Petitioner contends that while the respondent Commissioner states in his order that the discrepancy in the number of votes cast would alone be insufficient to invalidate the election, that fact did influence his determination and resulted in an arbitrary order. Furthermore, petitioner argues that the person who received the second greater number of votes failed to sustain the burden of proving on his appeal to the Commissioner that had the three disenfranchised persons cast their votes the results of the election would have been changed.
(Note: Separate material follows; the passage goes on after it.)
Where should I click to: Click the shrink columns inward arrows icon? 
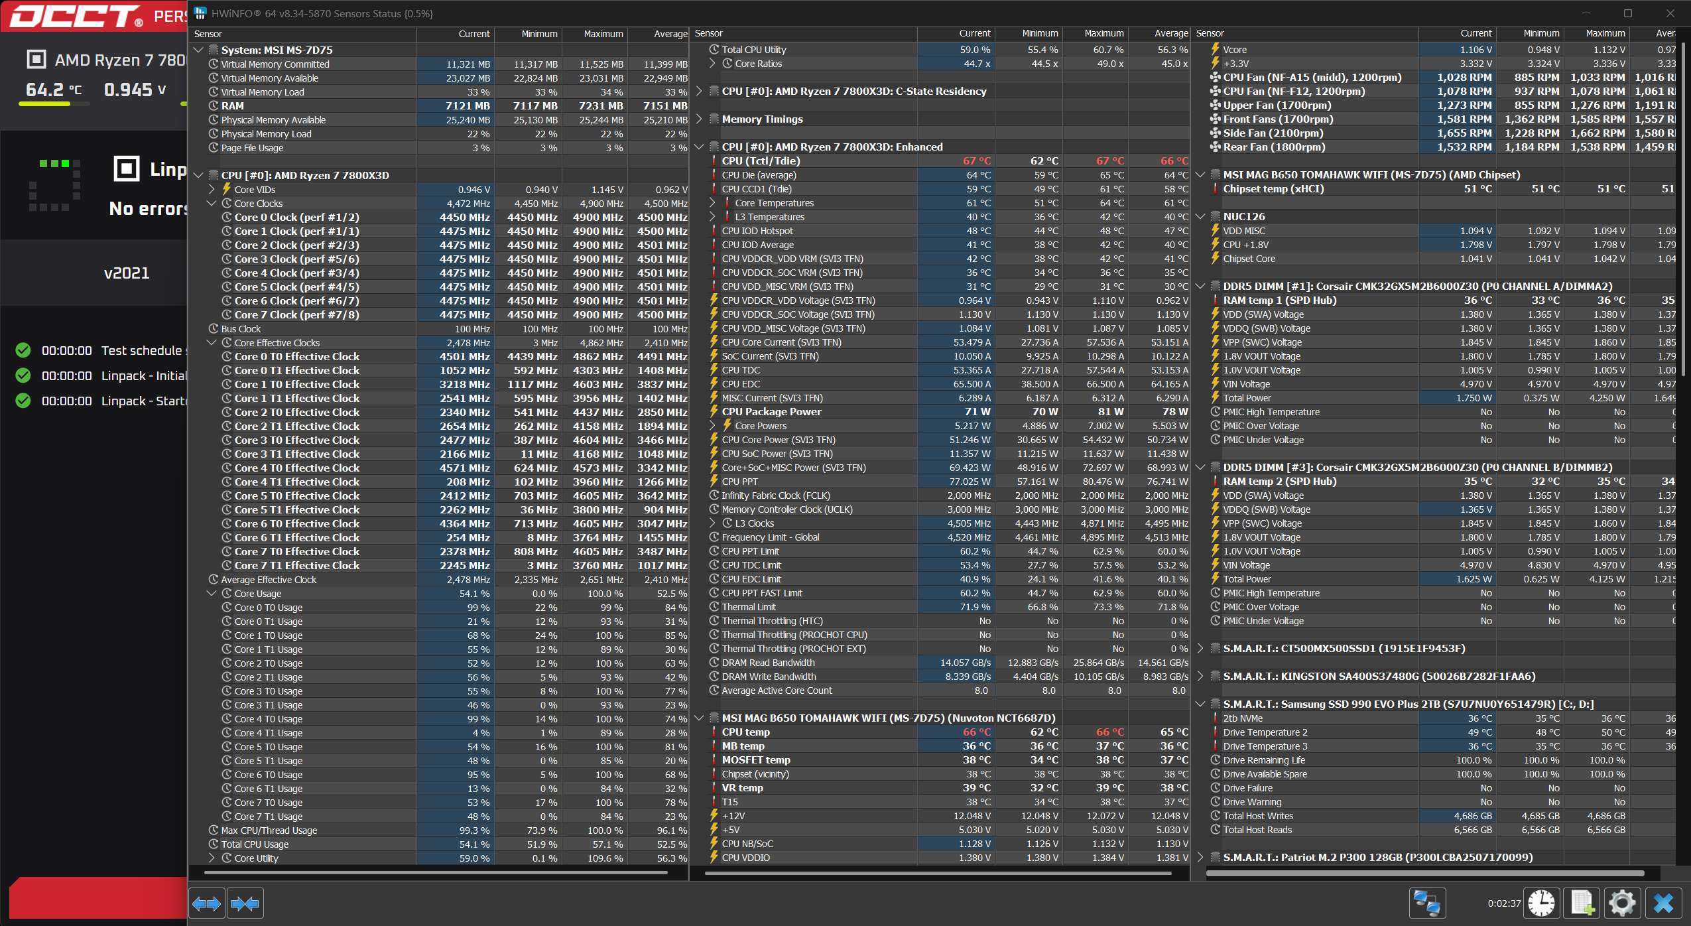click(x=245, y=903)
It is now well established that decisions of the Commissioner of Education made pursuant to section 310 of the Education Law, pertaining to the general school system of the State within the authority and control of the Department of Education, are final and not subject to review by the courts unless purely arbitrary. (Matter of Board of Educ. v. Allen, 6 N.Y.2d 127; Matter of Vetere v. Allen, 15 N.Y.2d 259.) The same finality is accorded to decisions of the Commissioner in disputes concerning the validity of school district elections by section 2037 of the Education Law, which also grants him discretionary power to order a new election. Applying these principles to the three factors considered by the Commissioner, namely a winning margin of three votes, two less voters than votes counted, and at least three persons disenfranchised, it cannot be said that the Commissioner was purely arbitrary in invalidating the election and ordering a new one. The test that has been applied in determining whether an election should be set aside and a new one ordered is that "unless there exists a probability that the results of the election would have been changed by the elimination of the illegal votes cast, the election will not be set aside. (Matter of Badillo v. Santangelo, 15 A.D.2d 341; Matter of Acevedo v. Power, 18 N.Y.2d 700; Matter of Ippolito v. Power, 22 N.Y.2d 594.)" (Matter of Boyes v. Allen, 32 App. Div. 990, 991.) Here, however, we do not have any question of illegal votes cast, and thus it becomes impossible to determine the probabilities of any change in the result of the election by eliminating invalid votes. Nor is it possible to determine the probable result if there had been no discrepancy between the public and protective counter, and if the disenfranchised persons had been permitted to vote. Under such circumstances, and the extreme closeness of the vote, it cannot be said that the Commissioner improperly exercised his discretion in ordering a new election, and, therefore, he was not purely arbitrary. Accordingly, the petition is dismissed.
Accordingly, the petition is dismissed.